La decisione di razionare l'accesso alle cure mostra che non si è in condizione di rimettere in sesto sistemi sanitari come quelli del Sud, che costano un'enormità e offrono servizi spesso scadenti. I dati sul cosiddetto «turismo sanitario» sono impressionanti, così come quelli sui conti delle diverse regioni.
In Campania (ma lo stesso vale per la Sicilia e la Calabria) ci si trova di fronte a un bivio: o si riduce l'accesso alle cure, o si ripensa alle fondamenta la sanità, ponendola al servizio dei pazienti e non più di medici, politici, infermieri, affaristi, amministrativi e via dicendo. Un sistema sanitario tanto costoso e che al tempo stesso obbliga a spostarsi in Lombardia o in Emilia in cerca di cure adeguate non lo si riforma impedendo ai campani di farsi ricoverare altrove. Avrebbe molto più senso, al contrario, chiudere tutta una serie di strutture (di fatto «bocciate» dai comportamenti di chi le utilizza poco) e finanziare quanti - dalla Campania - si spostano in altre parti d'Italia per essere operati. Soprattutto, è necessario introdurre logiche di vera concorrenza e autentica responsabilizzazione.
In fondo, quello della mobilità ospedaliera è un segnale di mercato: ci dice non già cosa pensano in astratto i nostri concittadini delle differenti sanità, ma in che modo - quando hanno problemi di salute - concretamente si comportano.
Bloccare la mobilità significa rifiutarsi di prendere atto di un fallimento: scegliere lo status quo (la sanità del Sud come «ammortizzatore sociale» e occasione di profitti spesso poco leciti) invece che quelle riforme che possono aiutare a dare cure migliori.
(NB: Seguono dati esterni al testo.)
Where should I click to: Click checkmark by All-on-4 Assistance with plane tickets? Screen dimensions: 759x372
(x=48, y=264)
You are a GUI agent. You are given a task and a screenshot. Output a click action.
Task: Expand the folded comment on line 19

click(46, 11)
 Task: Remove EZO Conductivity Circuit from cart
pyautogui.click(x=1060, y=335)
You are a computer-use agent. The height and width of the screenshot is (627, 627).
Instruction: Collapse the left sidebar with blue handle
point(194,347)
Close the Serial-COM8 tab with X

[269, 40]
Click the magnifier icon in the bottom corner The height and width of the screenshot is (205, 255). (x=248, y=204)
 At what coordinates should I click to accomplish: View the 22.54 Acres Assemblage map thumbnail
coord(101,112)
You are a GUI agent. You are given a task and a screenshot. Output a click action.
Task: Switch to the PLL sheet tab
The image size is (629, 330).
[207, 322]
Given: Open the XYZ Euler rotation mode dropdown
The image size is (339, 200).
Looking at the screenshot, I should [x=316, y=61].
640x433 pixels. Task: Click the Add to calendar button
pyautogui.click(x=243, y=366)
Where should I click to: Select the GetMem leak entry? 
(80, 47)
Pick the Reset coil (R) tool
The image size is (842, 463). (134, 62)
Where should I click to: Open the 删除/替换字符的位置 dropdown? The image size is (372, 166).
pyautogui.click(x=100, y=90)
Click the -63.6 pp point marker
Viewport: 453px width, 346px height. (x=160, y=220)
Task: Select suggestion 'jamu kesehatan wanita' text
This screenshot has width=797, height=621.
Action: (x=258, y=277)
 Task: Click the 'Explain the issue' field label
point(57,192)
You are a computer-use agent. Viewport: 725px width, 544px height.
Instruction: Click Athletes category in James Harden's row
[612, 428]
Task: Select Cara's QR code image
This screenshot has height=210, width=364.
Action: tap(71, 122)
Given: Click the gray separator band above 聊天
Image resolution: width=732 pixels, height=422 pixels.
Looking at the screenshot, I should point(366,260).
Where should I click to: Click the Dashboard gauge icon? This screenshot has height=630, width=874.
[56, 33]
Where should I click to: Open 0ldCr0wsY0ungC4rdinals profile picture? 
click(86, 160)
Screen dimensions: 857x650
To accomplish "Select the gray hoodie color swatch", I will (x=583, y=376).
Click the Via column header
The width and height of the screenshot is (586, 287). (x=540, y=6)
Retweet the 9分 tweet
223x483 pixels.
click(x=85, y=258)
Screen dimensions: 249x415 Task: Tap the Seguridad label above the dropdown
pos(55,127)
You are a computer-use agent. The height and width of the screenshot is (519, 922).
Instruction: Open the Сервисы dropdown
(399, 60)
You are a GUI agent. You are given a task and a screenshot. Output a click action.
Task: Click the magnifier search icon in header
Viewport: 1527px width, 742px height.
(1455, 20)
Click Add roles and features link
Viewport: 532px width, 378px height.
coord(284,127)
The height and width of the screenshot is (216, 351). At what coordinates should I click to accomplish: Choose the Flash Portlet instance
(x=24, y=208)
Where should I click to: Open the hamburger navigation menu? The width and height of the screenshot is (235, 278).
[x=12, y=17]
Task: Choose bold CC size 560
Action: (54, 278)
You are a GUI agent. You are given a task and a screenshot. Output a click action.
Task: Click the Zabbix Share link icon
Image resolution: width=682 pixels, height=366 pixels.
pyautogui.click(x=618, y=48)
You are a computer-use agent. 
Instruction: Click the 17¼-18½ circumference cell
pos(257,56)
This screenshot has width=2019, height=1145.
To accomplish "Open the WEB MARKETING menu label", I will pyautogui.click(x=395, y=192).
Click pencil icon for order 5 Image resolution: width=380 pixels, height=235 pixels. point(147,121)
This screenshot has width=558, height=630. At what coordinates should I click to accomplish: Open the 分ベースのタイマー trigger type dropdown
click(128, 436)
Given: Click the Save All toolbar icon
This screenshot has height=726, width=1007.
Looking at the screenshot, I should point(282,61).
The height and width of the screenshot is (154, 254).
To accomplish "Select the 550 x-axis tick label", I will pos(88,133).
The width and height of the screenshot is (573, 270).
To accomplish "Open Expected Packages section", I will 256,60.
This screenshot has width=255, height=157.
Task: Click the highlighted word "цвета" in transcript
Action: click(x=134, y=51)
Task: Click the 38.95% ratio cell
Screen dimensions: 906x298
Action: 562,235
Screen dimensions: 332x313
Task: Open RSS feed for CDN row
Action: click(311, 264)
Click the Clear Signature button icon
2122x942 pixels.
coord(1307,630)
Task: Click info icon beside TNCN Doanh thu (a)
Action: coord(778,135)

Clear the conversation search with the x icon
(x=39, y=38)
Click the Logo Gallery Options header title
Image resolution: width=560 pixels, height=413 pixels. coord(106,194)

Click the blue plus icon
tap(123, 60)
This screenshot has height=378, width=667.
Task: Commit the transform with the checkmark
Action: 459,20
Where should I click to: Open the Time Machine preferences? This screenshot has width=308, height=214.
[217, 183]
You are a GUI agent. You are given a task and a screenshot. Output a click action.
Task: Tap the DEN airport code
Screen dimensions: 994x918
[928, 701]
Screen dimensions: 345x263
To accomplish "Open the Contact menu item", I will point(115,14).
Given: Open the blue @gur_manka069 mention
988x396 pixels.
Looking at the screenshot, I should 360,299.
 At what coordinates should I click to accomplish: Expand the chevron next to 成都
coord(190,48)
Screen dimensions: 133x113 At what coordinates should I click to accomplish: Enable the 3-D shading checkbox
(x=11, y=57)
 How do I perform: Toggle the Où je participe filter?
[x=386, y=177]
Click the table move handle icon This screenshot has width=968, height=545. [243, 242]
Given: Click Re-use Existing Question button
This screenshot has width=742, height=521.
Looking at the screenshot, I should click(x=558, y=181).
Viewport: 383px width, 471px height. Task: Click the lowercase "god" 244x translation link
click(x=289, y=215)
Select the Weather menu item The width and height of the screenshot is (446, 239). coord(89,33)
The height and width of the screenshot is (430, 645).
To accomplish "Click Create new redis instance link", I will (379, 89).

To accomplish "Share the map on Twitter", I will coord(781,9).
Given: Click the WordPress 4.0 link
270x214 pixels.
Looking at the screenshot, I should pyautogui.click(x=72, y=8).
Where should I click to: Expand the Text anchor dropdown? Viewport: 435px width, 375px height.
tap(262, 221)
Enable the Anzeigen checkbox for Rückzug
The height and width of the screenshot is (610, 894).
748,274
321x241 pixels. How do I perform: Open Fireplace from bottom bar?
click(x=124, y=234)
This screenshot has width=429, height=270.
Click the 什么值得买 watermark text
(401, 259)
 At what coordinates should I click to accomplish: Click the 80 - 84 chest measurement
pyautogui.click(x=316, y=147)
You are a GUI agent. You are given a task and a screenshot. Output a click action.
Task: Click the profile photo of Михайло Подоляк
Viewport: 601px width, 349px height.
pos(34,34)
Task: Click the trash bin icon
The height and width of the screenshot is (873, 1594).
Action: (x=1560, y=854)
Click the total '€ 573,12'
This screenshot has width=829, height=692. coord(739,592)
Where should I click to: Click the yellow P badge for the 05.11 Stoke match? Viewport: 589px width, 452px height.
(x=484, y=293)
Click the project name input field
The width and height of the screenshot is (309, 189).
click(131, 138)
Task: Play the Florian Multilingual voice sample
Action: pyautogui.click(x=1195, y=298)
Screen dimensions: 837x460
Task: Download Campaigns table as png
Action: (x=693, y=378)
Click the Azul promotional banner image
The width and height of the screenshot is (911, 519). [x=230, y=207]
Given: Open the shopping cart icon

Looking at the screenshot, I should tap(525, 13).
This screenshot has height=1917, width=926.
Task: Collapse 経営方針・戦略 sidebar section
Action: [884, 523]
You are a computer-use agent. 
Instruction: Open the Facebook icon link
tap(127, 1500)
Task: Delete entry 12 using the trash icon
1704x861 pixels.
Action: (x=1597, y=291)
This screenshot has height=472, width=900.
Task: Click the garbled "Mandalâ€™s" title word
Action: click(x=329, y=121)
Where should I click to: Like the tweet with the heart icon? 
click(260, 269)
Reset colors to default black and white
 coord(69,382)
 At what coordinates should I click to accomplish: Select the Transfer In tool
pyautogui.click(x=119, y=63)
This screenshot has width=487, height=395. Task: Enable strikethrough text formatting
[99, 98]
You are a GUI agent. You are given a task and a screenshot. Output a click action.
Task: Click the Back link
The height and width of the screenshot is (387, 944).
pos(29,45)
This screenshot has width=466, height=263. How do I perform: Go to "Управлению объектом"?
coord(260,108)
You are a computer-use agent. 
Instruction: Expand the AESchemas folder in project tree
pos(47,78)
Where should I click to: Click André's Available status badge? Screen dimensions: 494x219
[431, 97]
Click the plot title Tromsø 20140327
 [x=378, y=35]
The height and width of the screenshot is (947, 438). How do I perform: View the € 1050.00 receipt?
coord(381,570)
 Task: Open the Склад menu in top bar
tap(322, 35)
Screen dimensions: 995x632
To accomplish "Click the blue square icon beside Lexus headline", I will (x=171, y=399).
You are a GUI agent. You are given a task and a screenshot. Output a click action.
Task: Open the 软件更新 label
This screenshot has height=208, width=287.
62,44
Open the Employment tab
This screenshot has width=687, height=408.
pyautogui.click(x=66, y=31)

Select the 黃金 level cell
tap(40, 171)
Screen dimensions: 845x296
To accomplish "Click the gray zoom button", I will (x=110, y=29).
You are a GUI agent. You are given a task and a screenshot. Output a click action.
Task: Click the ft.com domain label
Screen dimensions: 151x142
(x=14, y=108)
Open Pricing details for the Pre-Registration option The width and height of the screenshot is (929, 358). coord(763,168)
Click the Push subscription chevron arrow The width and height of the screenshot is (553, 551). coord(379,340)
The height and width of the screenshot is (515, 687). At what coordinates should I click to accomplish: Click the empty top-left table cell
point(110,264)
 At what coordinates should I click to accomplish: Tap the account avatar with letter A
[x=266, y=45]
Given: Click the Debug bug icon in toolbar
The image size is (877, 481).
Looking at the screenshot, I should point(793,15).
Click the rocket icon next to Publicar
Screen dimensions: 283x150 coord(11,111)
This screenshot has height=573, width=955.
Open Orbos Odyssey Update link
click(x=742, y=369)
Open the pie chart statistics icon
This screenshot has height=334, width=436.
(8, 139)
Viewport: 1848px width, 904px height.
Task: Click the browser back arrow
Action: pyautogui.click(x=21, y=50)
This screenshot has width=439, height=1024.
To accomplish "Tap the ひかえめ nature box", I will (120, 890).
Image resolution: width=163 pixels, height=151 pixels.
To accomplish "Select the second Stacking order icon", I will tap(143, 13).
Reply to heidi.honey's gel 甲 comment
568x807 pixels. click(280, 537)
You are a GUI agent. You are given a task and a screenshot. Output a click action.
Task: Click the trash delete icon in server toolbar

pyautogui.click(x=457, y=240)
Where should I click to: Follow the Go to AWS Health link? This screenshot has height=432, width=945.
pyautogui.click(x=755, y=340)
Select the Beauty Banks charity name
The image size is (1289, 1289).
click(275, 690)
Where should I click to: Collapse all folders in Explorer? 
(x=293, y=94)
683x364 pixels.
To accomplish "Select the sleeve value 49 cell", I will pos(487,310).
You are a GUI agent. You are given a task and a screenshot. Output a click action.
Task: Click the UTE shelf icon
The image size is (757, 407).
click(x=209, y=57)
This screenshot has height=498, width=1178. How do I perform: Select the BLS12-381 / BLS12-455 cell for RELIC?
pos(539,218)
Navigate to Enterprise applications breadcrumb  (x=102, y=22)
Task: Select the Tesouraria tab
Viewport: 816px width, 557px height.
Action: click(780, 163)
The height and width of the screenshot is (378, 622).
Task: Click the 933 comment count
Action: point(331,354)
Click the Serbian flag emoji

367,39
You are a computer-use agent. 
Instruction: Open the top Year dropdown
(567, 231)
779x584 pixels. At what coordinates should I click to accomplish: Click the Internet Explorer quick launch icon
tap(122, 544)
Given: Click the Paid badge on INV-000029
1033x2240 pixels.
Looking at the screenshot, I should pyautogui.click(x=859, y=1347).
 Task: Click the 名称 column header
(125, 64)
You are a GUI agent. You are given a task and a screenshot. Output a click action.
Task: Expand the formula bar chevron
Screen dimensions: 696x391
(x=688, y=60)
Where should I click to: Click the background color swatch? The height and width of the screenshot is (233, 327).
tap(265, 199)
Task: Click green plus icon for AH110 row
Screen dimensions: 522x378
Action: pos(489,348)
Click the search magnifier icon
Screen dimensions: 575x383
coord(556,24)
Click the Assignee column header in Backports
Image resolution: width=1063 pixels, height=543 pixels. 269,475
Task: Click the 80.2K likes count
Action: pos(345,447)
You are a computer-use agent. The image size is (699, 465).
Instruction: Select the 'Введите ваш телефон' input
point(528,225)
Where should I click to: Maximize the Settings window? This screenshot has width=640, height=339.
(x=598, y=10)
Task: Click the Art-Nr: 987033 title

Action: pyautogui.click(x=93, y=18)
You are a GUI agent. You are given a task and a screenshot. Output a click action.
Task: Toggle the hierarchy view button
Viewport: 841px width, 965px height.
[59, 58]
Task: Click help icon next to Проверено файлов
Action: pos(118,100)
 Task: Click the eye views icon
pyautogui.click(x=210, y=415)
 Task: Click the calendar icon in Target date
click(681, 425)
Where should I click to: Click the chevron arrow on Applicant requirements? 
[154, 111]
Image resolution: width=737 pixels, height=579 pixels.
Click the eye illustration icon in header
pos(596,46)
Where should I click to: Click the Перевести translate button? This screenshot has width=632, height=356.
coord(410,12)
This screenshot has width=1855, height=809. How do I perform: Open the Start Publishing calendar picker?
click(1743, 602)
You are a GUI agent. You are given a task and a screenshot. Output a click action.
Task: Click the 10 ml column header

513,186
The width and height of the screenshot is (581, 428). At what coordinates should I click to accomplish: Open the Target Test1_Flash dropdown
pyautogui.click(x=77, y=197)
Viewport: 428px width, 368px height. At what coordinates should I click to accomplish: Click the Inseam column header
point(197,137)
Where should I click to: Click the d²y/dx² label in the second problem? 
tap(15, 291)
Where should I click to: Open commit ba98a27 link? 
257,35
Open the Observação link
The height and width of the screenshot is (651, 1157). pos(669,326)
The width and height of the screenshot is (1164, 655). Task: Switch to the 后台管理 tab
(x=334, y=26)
Come ha scritto Serena Sileoni in un recente studio dell'Istituto Bruno Leoni, la mobilità ha «vantaggi immediati - nel consentire al paziente di scegliere un luogo migliore ove curarsi - e effetti dinamici positivi - nell'innescare una concorrenza tra sistemi regionali per evitare l'ammanco generato dalla fuga degli assistiti». Ma ancora una volta, c'è chi si sottrae a questa sfida.
A Napoli si cerca in effetti di adottare la strategia dello struzzo: esattamente come quando si pensa di salvare la previdenza di Stato ritardando il ritiro dal lavoro o riducendo i vitalizi.

Nei giorni scorsi l'Autorità per la vigilanza sui contratti pubblici ha diffuso uno studio dove si può leggere che «comprare una siringa dovrebbe costare ad una Asl o un ospedale 2 centesimi, invece può costare da 3 a 65 centesimi». Perché non si parte da qui?